Immortality Defended
John Leslie
Blackwell Publishing £9.99 (978-1-4051-6204-3)
Church Times Bookshop £9
THIS LITTLE book is about big ideas. It is not for the philosophically challenged, but the argument can be followed quite comfortably by those willing to read some sentences at least twice to get their meaning.
If the cosmos exists for a reason, it is unreasonable to believe that it, or we as part of it, are destined for annihilation. John Leslie develops a creation story told by Plato to establish a reason why there is actually anything in existence. It is because something existing is better than nothing existing. The existence of the cosmos is required by The Good — it is an ethical requirement.
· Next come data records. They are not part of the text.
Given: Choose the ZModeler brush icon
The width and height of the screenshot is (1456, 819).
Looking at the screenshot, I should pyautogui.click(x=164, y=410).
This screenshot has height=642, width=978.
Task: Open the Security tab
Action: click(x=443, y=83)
Furthermore, if it is an ethical requirement, then it must necessarily exist.
But why should things exist independently of a divine mind simply contemplating them? Here Leslie invokes Pantheism to suggest that there is indeed nothing apart from infinite divine awareness of everything. As he puts it, following Spinoza: “The world’s patterns are nothing but divine thought-patterns.” So when we speak of “God”, we are referring to a divine mind in which our universe is contained.
Now we come to the main subject, which is immortality. Having used Pantheism to locate the cosmos in a divine mind, and Plato to explain why the cosmos must exist, Leslie proposes three types of immortality that he considers plausible. One or more of these should be adopted if we are going to counter an unreasonable belief in annihilation.
The first is Einsteinian, as it entails humans’ continuing to exist in a fourth dimension.
The second type offers the possibility of an afterlife in continuity with our earlier three-dimensional experience by means of our passing into the divine mind and sharing its life.
The third type does not neces-sarily entail the continued existence of our life-patterns, but the divine thought-patterns that contain them will continue, and that is a kind of immortality.
Leslie is both a philosopher of religion and a cosmologist, and it is that combination that gives this speculative essay its originality and appeal. Nevertheless, it is not convincing. Plato can be read in other ways; and what is appealed to as Pantheism feels more like Panentheism — a rather different kettle of philosophical fish.
The Rt Revd Dr John Saxbee is the Bishop of Lincoln.